As far back as I can remember I have loved cars. Growing up in Leyburn I never saw any exotic cars, but once a month my mum would buy me a copy of Modern Motor from the local corner store and I would read it from cover to cover and dream of owning my own sports car someday. My mum picked up on my love of cars and would tell me stories of old boyfriends who had cool cars when she was growing up in Toowoomba. One such story that stood out for me was about an old boyfriend called Ron, with a rich father who bought him a red sports car that was fast and ultra-cool. Mum used to tell me that she thought it was a Porsche convertible and that one night Ron convinced her to drive it around Prince Henry Drive. She would have been 17 or 18 at the time and evidently knew how to drive, even though my grandfather would not let her get her drivers licence. Mum only got her licence after she was married when she was 22 years old. Fast forward many decades, my grandfather had passed away and because I had once worked as a photographer I inherited all of my grandfather’s photography equipment and slides. This collection also included thousands of slides chronicling our family from the 1940’s until the 1980’s. It was when I was going through all the photos and converting them to a digital format for the family, I came across a gem.

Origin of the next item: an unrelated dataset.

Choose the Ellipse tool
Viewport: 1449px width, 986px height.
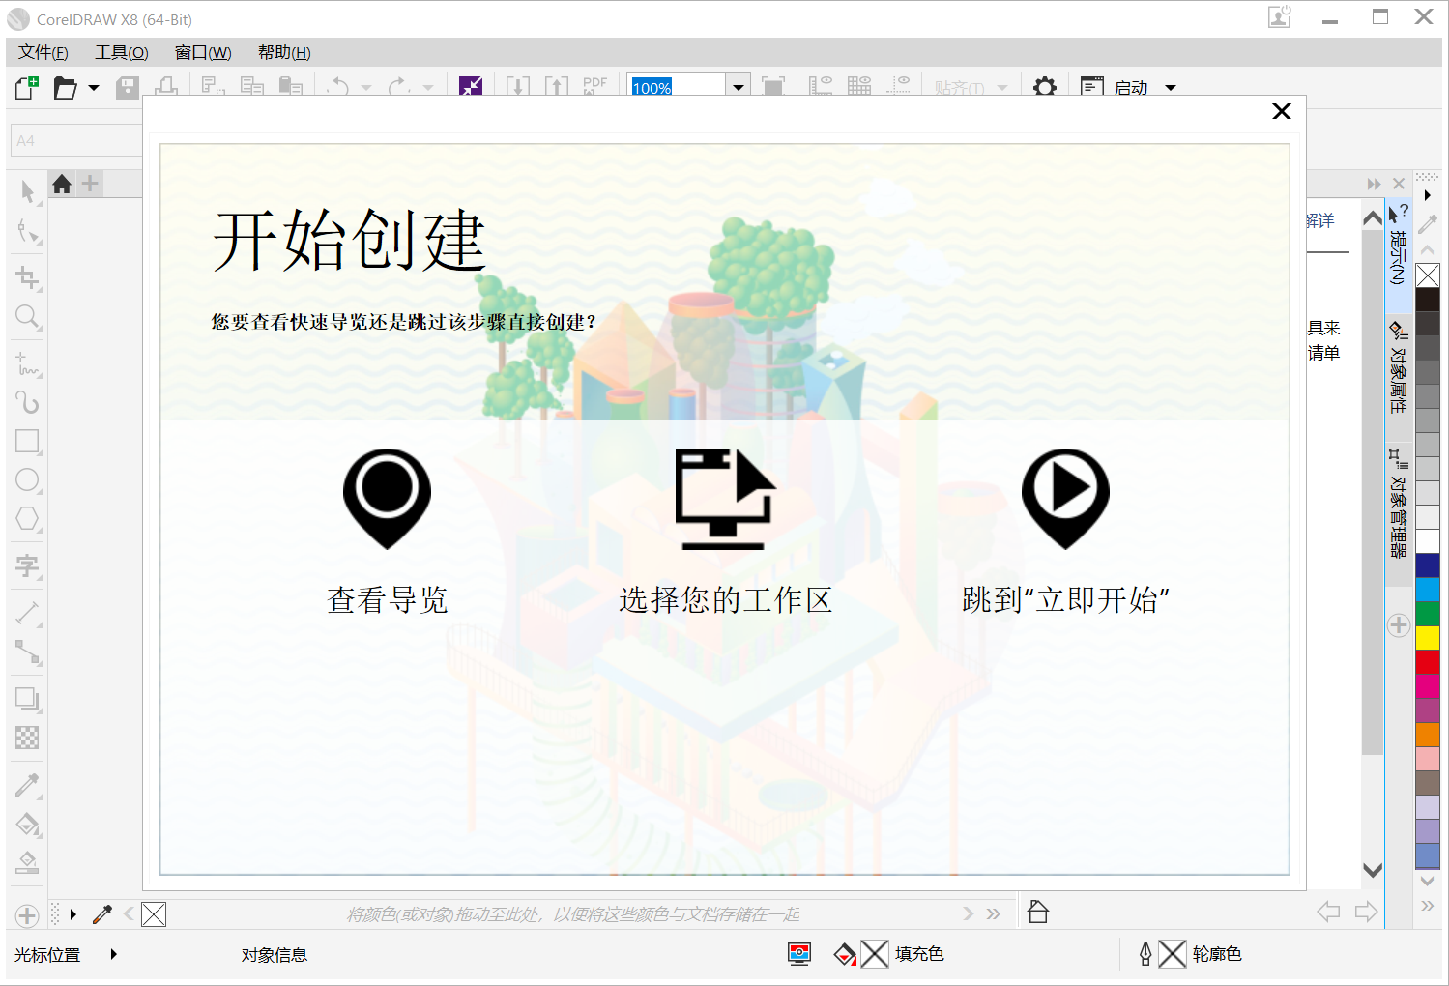(26, 480)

The photo you see was of a young guy, barefoot, white t-shirt, doing his best James Dean leaning up against a red 356 cabriolet. The car was parked outside what I remembered well as my great grandmother’s house in Caloundra. I could now see why mum had remembered such a beautiful car, and getting to drive it as a young unlicensed teenager, what could ever have gone wrong.

I showed the photo to mum and she remembered that Ron and her boyfriend at the time Col had driven down from Toowoomba to surprise her on a family holiday at the beach.

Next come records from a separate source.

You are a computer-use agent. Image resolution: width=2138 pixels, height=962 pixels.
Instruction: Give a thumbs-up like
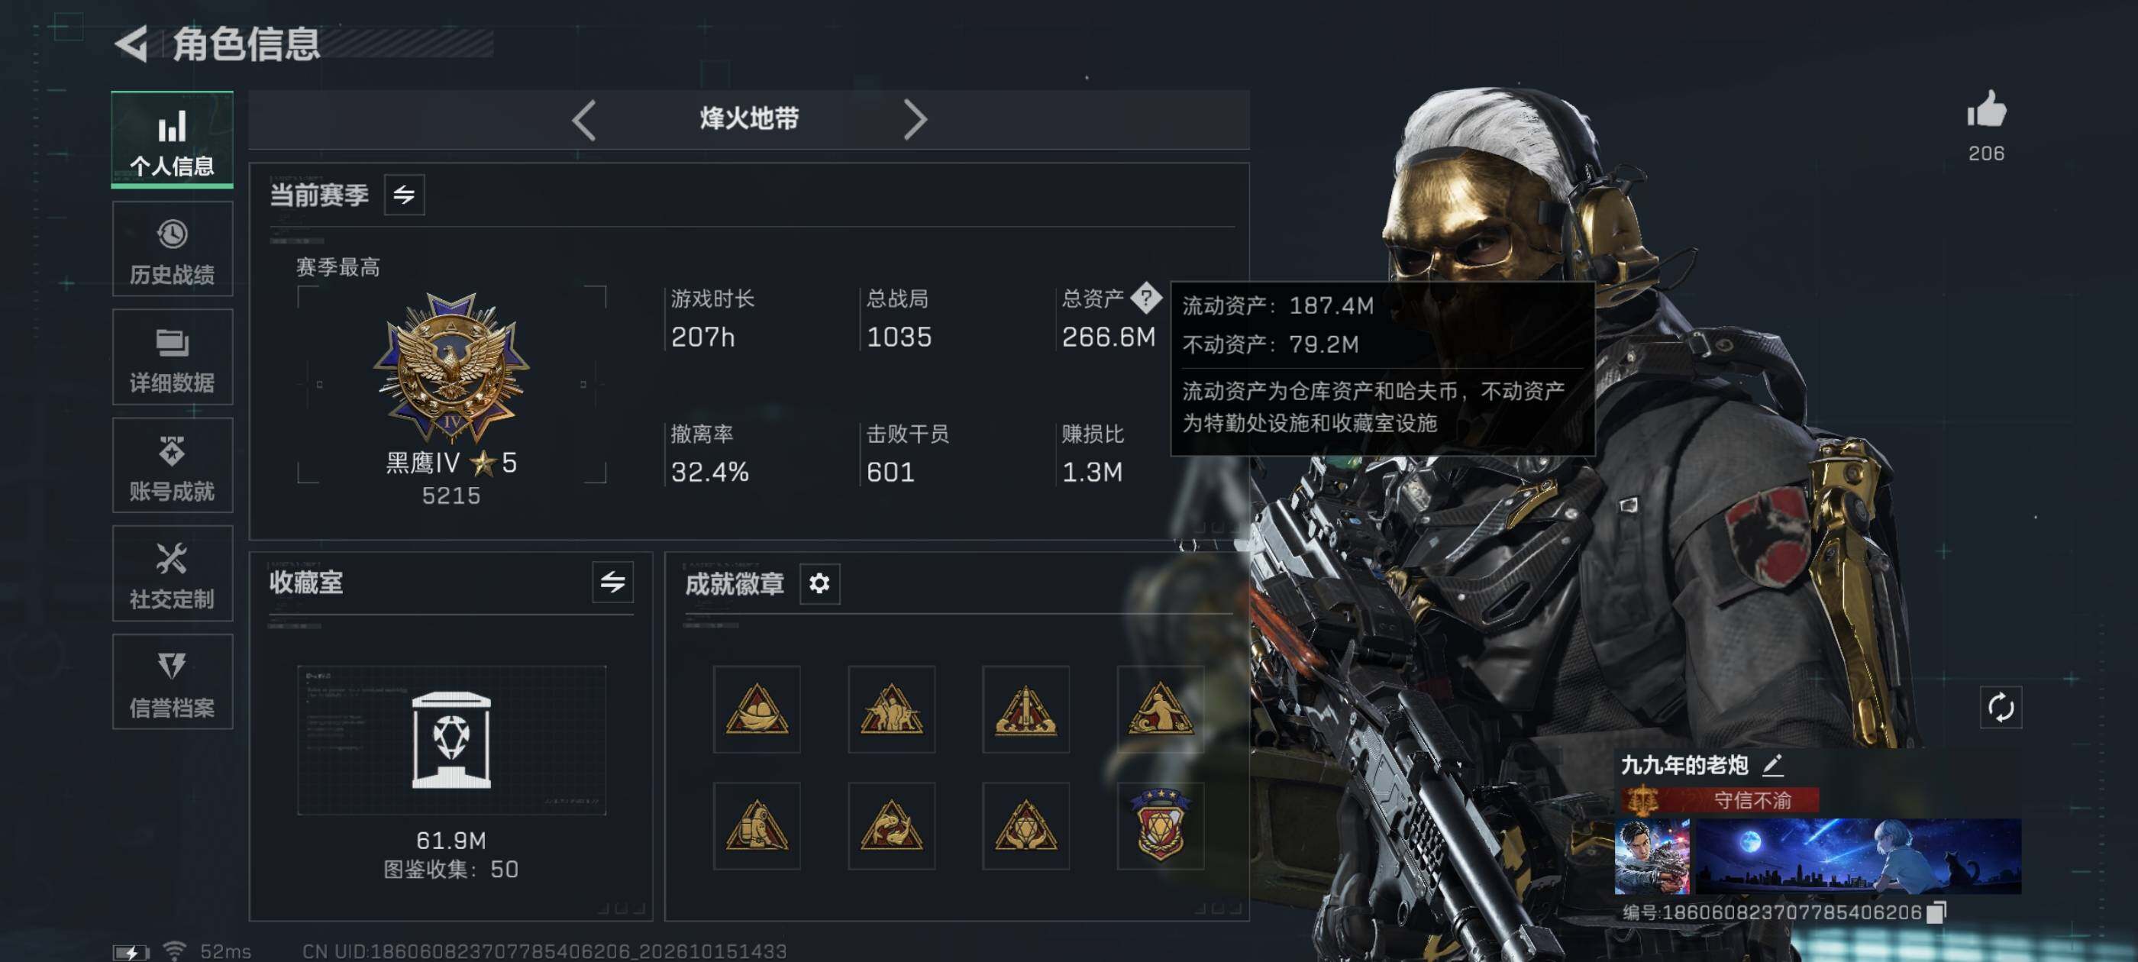tap(1986, 110)
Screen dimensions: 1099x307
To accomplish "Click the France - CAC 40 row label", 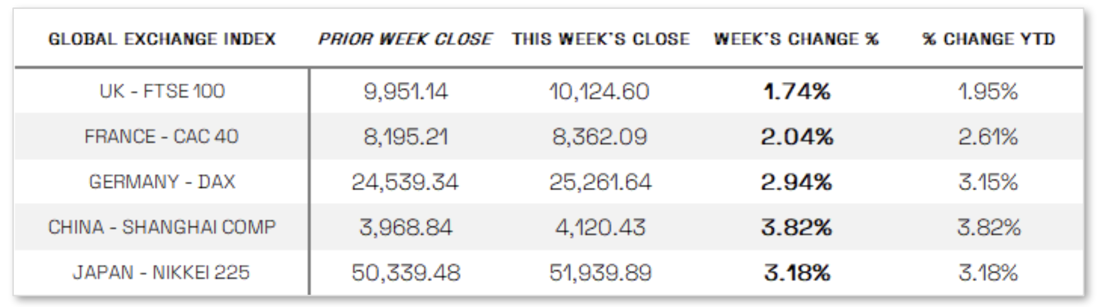I will pyautogui.click(x=162, y=137).
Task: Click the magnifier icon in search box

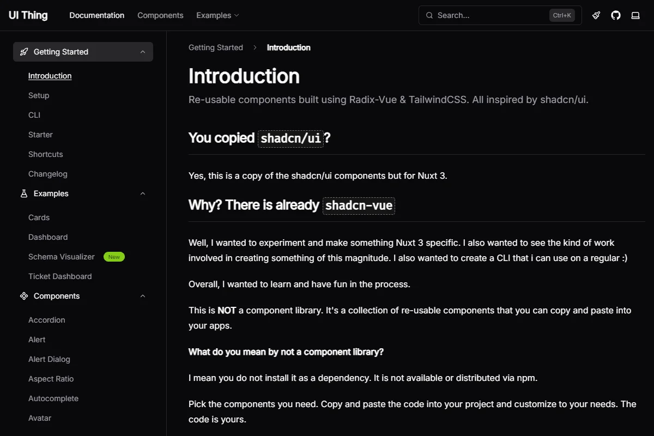Action: [x=429, y=15]

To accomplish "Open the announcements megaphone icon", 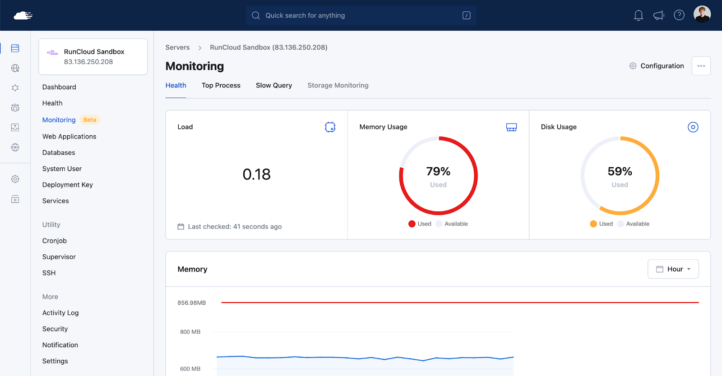I will (658, 16).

Then the question came into my head, where is this car now?

Ron passed away many years ago, but I am still in contact with his best mate Col who told me that Ron’s dad had purchased the car for Ron from a guy at the Gold Coast who had owned a hardware store in Miami. Ron kept the car for a couple of years before selling it to a public servant who worked for the Main Roads Department.

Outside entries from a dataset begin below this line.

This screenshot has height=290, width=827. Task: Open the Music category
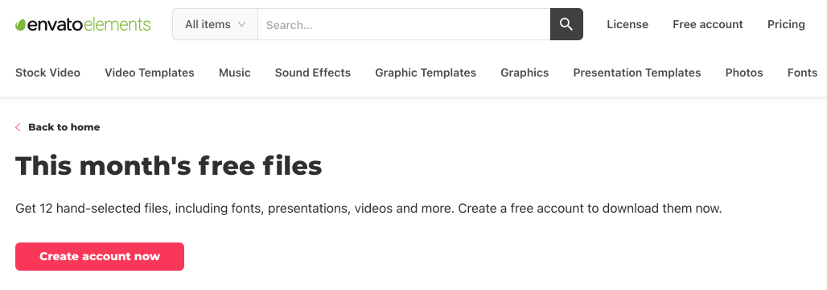coord(235,73)
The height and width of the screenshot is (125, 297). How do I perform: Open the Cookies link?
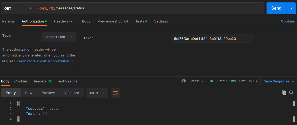[287, 21]
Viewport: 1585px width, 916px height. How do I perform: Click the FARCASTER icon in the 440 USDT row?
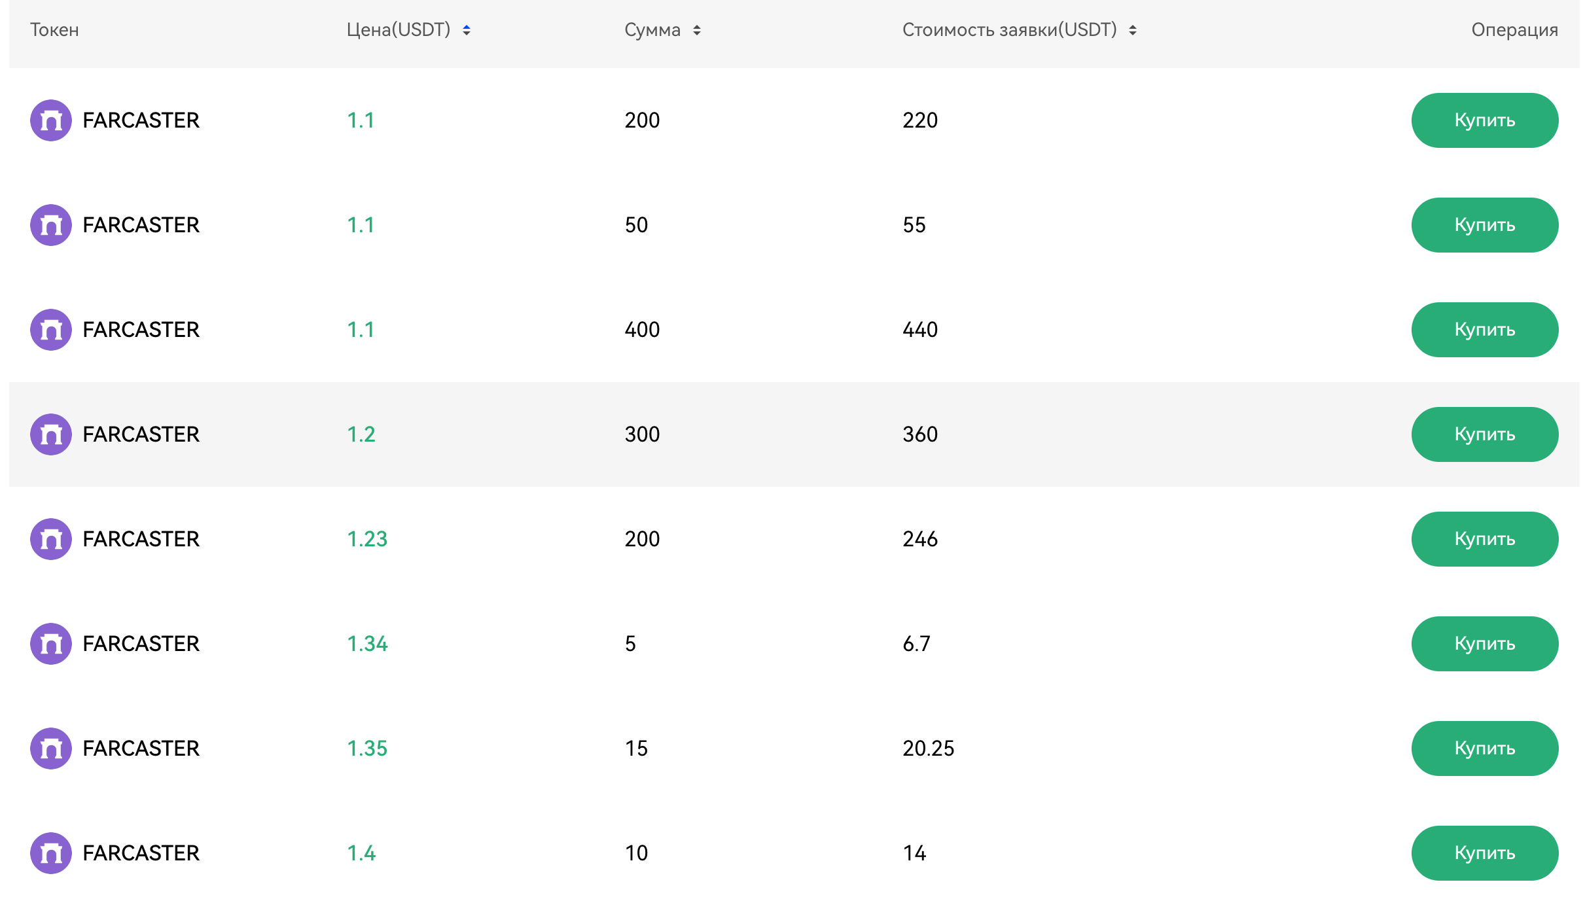pyautogui.click(x=51, y=330)
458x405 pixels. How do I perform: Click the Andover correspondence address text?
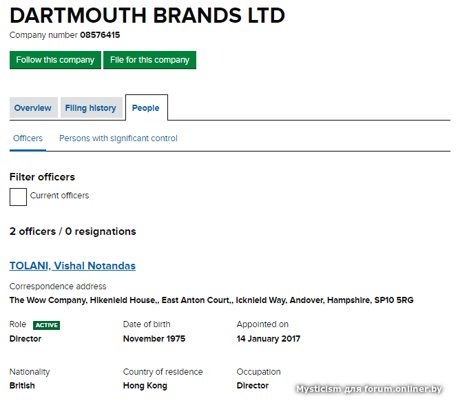(x=211, y=300)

Armed with a photo and a Queensland number plate NHZ 310, I asked a few 356 owners I had met over the years and eventually I cornered Greg Riddell at Cars and Coffee and he said, “Oh that is Peter Harburg’s car”.

I was now able let my mum and Col know that the car was still in Queensland and well looked after. Recently I shared the photo with Peter and over a coffee he was able to fill in some of the gaps in the history of NHZ 310.

It was a prize in an Art Union, sold to the owner of hardware store on the Gold Coast, then owned by Ron Mooney in Toowoomba, where it became part of our family’s mythology. Peter purchased it in 1975 and put it through a restoration and today it is still part of his collection.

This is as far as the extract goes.